Politicians must pay more than lip service to the big issue highlighted by death on a doorstep, writes Dr Maurice Gueret.

It was a week of contrast in our capital city. Over at Dublin airport, little Leona the rescued loggerhead turtle was being readied for her new life in the Canary Islands.

The plane’s hold would be too cold for a safe journey, so she was issued with her own boarding pass and seats for Las Palmas. Carers coated her skin in Vaseline to make sure she didn’t dehydrate on the four-hour flight. Aer Lingus cleared three rows in the passenger cabin for Leona’s box and her entourage. The state broadcaster was at the airport to record the flight of the turtle for posterity.

Across the city, on Molesworth Street, a homeless man lay dying on a doorstep. One kindly passerby took the trouble to check on his condition and found he was quite blue. He died in view of our national parliament. He might have died anywhere. Homeless people do. Their average life expectancy is decades lower than loggerhead turtles. The blame game began. Out came the opposition, the senators, the mayor, the councillors, the punters and the columnists. Such outrage hadn’t been heard in the city since the Garth Brooks concerts were cancelled in high summer.

Joe Duffy summed up the spectacle succinctly on Liveline. He said it resembled a circular firing squad, everyone was shooting each other with blame. A meeting of bigwigs in the church, state and homeless industry circles was called for. There were clamours for extra money to be handed over for services. A minister promised a warm bed for every homeless person by Christmas. The nation could go back under their blankets.

I know a little about the homeless situation in Dublin. For some years, I was honoured to be a trustee and then chairman of a small charity called Trust. Louis Copeland, the master-tailor, is now in the chair. Trust is located in the basement of the Iveagh Hostel in Dublin. The service began about 40 years ago with a group of concerned people led by an inspirational nurse from Baggot Street hospital. Her name is Alice Leahy. Alice is still in charge.
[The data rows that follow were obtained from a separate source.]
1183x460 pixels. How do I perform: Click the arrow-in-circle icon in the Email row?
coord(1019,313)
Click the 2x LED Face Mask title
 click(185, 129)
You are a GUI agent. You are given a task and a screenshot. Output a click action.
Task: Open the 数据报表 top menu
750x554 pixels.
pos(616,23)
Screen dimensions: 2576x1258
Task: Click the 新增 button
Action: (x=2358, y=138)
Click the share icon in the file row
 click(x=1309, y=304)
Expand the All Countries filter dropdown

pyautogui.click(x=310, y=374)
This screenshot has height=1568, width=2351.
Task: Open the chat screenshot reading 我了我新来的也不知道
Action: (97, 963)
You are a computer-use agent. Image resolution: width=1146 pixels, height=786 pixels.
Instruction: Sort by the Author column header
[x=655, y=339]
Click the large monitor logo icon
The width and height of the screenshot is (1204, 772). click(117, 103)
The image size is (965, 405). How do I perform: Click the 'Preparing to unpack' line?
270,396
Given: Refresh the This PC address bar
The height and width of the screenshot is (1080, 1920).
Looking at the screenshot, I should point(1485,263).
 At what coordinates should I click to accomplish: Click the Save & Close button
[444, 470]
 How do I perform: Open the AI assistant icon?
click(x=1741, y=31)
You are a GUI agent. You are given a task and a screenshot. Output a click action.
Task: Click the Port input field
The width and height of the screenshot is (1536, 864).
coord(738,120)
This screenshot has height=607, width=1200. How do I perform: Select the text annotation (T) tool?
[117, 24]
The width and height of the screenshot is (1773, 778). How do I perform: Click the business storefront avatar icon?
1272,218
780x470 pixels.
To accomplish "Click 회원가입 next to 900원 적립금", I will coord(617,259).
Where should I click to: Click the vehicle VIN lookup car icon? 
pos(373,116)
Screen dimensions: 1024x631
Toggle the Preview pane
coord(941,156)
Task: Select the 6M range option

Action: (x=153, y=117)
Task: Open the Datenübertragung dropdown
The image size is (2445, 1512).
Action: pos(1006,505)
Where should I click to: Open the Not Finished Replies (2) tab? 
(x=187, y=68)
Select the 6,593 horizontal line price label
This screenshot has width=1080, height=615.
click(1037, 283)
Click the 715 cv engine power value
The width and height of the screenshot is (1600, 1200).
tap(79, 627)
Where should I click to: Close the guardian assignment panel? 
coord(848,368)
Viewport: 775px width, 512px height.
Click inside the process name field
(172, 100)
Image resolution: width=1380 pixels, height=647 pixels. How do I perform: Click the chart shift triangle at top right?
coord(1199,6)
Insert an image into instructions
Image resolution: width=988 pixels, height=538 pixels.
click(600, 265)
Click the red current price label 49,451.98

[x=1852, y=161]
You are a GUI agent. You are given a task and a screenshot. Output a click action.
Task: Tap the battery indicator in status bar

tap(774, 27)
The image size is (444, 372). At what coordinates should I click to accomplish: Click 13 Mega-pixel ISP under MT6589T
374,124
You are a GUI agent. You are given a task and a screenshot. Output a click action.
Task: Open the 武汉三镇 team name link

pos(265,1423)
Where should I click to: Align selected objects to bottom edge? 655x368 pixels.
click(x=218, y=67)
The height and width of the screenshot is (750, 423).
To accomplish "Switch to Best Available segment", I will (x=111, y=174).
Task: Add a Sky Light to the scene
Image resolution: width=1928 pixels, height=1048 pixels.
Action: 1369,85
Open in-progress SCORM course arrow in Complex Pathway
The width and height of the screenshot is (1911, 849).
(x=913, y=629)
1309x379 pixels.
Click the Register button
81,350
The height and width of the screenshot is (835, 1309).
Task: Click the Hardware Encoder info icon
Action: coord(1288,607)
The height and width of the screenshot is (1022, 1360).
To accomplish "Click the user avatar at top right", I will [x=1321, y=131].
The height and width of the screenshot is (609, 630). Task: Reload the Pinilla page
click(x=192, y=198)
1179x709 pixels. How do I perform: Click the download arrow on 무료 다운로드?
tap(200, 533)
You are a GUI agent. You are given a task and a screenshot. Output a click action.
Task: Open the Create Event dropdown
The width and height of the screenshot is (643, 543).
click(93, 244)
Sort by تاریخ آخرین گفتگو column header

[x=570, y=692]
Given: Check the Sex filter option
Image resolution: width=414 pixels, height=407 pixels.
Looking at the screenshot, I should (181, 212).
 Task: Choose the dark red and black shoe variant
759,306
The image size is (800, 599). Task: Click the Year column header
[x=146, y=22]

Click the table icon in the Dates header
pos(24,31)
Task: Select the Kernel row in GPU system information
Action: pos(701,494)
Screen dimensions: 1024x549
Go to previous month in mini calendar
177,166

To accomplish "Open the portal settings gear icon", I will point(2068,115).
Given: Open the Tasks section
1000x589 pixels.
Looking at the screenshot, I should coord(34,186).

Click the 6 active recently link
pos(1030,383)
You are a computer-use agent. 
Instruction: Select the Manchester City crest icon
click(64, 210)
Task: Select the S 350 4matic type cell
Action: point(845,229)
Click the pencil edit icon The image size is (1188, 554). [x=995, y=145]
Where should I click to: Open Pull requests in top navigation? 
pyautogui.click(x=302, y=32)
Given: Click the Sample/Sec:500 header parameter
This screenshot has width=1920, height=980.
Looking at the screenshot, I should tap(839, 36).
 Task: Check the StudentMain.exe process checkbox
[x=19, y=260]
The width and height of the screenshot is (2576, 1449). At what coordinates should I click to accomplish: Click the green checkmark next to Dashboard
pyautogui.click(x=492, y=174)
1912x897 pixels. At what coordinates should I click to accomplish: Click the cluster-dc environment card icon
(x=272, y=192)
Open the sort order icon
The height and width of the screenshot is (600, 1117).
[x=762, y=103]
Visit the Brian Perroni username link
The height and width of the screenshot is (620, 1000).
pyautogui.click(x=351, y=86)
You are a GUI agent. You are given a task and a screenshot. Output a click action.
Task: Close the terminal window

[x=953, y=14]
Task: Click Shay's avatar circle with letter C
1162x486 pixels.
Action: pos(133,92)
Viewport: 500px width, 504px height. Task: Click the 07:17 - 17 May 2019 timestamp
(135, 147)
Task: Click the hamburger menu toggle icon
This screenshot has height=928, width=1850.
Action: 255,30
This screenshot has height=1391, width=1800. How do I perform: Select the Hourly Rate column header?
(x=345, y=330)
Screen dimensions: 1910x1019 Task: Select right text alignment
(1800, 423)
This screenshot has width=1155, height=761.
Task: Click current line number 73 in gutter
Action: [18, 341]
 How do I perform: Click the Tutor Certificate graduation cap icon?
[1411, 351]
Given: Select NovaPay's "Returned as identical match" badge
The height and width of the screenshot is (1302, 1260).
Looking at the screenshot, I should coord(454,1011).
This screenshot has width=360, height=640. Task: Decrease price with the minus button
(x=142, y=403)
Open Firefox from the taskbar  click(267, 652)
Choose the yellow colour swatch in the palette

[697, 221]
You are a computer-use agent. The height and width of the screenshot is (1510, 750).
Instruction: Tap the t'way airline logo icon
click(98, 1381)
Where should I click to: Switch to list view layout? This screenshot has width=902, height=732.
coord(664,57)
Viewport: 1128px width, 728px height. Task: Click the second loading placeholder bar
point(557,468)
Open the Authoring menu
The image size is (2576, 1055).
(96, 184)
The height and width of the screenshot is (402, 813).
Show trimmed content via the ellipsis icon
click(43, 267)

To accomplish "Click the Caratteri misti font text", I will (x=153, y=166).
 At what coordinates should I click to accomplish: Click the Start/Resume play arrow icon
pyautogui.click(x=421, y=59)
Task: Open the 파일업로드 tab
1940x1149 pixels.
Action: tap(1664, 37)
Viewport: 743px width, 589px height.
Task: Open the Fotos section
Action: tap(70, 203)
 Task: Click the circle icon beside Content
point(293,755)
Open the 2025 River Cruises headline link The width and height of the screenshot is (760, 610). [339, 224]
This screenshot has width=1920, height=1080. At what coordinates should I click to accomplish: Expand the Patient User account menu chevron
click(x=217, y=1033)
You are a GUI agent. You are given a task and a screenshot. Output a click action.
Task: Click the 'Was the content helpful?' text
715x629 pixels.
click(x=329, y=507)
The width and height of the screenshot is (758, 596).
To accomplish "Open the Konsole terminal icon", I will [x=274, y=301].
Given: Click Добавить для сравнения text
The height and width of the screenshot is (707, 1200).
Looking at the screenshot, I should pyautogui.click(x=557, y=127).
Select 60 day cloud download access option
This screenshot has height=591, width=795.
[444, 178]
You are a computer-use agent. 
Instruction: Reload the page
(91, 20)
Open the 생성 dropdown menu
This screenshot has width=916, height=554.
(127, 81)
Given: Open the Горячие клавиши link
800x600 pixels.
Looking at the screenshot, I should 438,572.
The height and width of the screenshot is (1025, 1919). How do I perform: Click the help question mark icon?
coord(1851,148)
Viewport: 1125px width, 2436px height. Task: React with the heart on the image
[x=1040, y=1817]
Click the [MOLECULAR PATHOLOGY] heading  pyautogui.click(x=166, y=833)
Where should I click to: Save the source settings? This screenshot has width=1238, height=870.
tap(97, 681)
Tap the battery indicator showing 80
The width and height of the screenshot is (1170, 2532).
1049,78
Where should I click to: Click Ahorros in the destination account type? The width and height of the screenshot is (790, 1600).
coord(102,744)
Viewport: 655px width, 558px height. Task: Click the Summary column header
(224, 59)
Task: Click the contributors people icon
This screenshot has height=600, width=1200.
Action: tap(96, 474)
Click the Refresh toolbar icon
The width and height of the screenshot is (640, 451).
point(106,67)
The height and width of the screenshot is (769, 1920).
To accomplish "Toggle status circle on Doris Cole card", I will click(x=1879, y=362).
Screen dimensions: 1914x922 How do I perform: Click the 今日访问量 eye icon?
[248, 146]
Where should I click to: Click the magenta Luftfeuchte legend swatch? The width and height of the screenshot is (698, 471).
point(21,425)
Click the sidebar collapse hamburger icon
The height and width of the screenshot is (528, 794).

The service runs on a shoestring. It doesn’t accept state funding, nor does it have any fundraising wing. Deliberately. Friends and supporters quietly look after Trust. In return, Trust supports many of the most vulnerable citizens of our city. It opens early each morning and warmly embraces those who need that warm embrace. There are no forms and no questionnaires. There might be a wound that needs dressing, a bath that needs taking, clothes or shoes that need replacing, a slice of buttered brack with tea, or a referral to a hospital or family doctor.

Trust are the outsiders of the homeless services. And they look after the outsiders of our city. Alice has for many decades been the conscience of our city. She constantly challenges the status quo and lazy thinking in homlessness.

For many years now, nurse Alice has been crying out for the installation of very basic washing facilities in our inner city. Men and women who sleep rough in the capital have to rely on canals and charity for the human need to bathe and wash.

With assistance from young civic-minded architects, Alice went to Leinster House and City Hall and submitted wonderful plans to the very same councillors and ministers that were hopping up and down about homelessness this week. Eight years ago, she highlighted the urgency of this measure, suggesting that it might prevent people becoming long-term homeless by making it easier to overcome temporary difficulties.

Public showers would help out people in emergency accommodation, newly arrived visitors or backpackers to our city as they find their feet and people living in overcrowded accommodation with poor washing facilities. Public facilities would help isolated elderly people who are afraid to bathe at home in case they fall and are not found. A very serious and thoughtful proposal for glowing cubes, advertising drums and shower shelters was made to those who have the power to change. Potential sites all around the city were identified. Alice’s call was politely listened to, and then ignored.

A friend was speaking to me about homelessness this week. He said there are a lot of people having summits, and talking about root causes, and paying general lip service to the big issue. But they accomplish little, and there are rarely any benefits for the daily lives of men and women on our doorsteps. He suggests that when everybody has failed to solve the big problem, the small ideas might prove much more interesting. And you know what? He is dead right. Just as the little things, like Vaseline, matter to turtles. Little things can matter to people too.